Stored data entries
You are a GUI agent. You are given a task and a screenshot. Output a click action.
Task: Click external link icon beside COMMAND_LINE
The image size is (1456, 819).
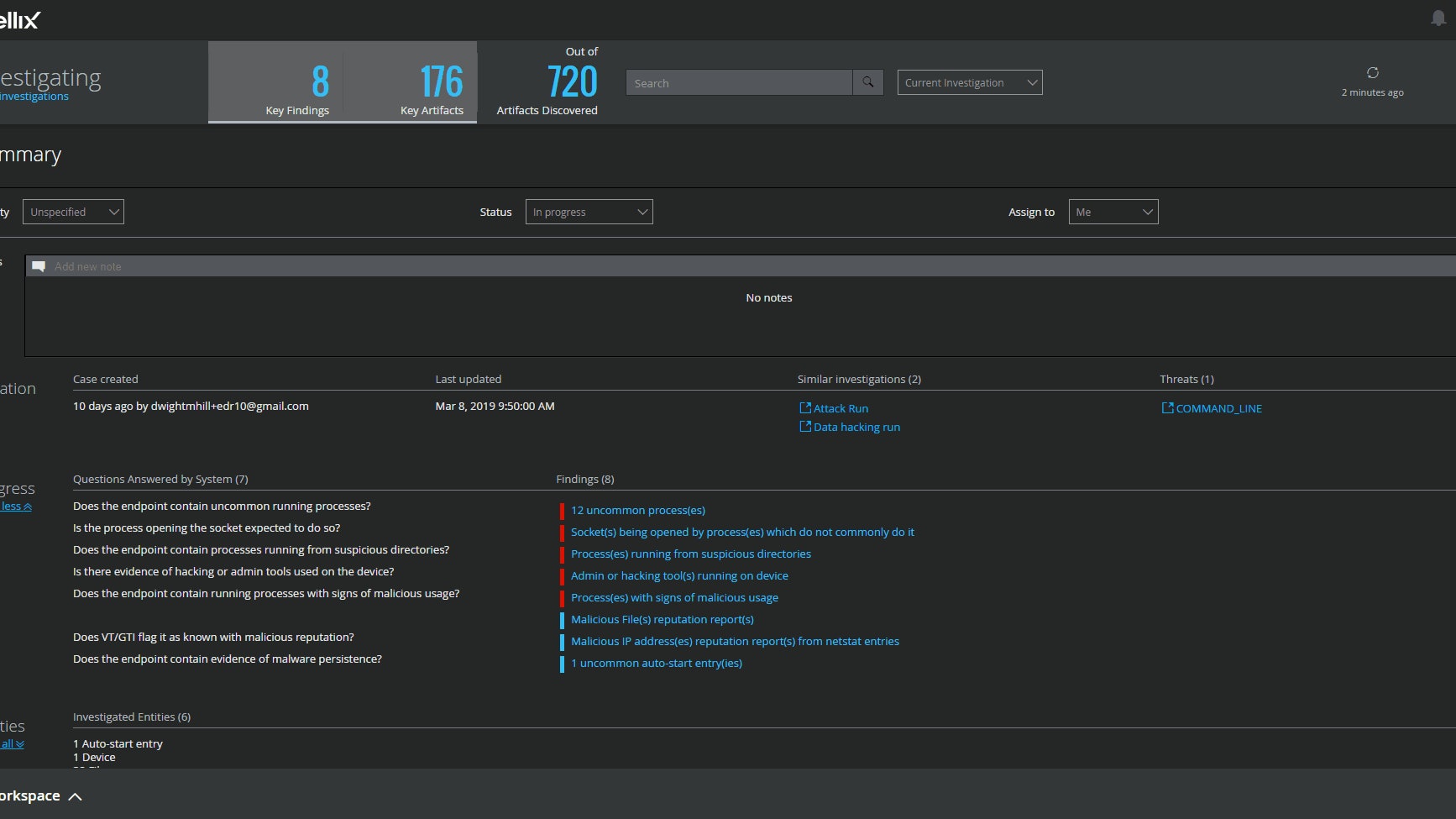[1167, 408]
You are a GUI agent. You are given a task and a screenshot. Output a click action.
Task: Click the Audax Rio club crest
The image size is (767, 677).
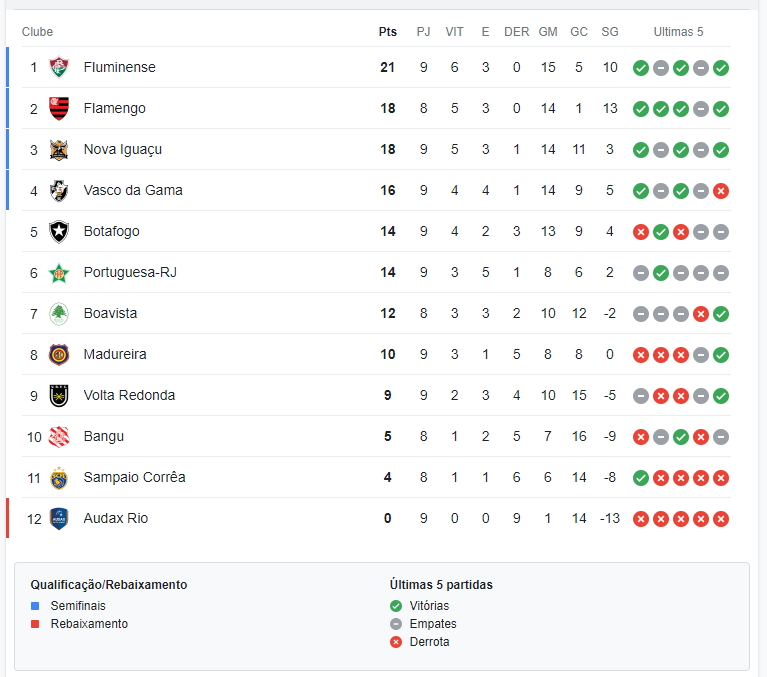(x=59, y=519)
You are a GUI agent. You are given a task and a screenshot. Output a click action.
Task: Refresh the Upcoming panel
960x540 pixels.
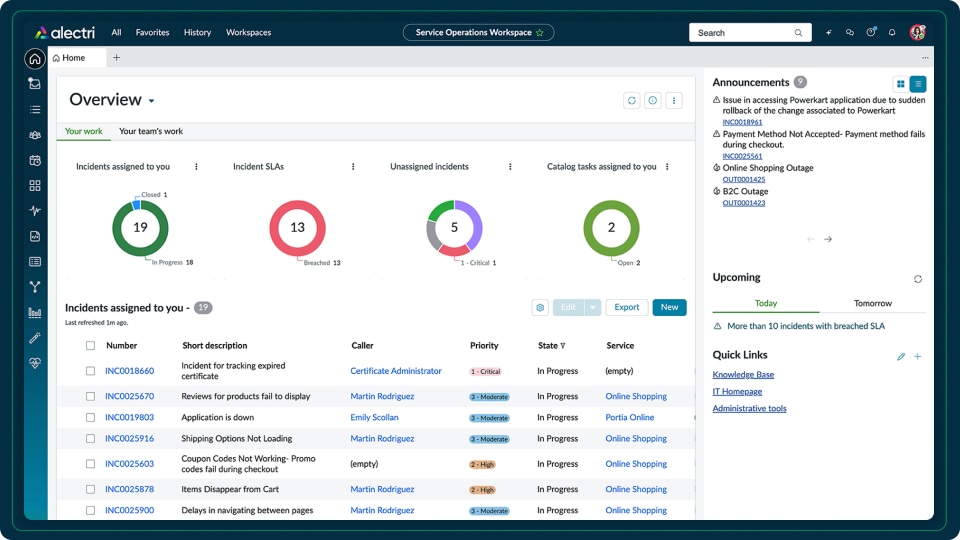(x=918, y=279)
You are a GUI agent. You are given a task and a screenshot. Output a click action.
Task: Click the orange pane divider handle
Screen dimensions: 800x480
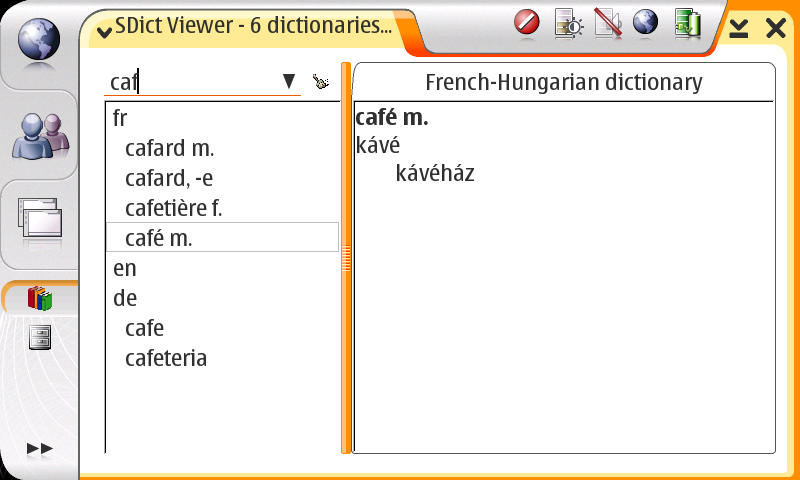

■ PROMPT
Only the text of the records above, copied exactly, should be returned; the pictures stay out.

■ PROBLEM SOLUTION
You are a GUI agent. You are given a task and a screenshot. Output a click action.
Task: Click external link icon beside COMMAND_LINE
The image size is (1456, 819).
[1167, 408]
You are a GUI agent. You are given a task and a screenshot. Output a click action.
Task: Click the Audax Rio club crest
The image size is (767, 677).
(x=59, y=519)
You are a GUI agent. You are given a task and a screenshot. Output a click action.
Task: Refresh the Upcoming panel
960x540 pixels.
(x=918, y=279)
You are a GUI agent. You are given a task and a screenshot. Output a click action.
Task: Click the orange pane divider handle
Screen dimensions: 800x480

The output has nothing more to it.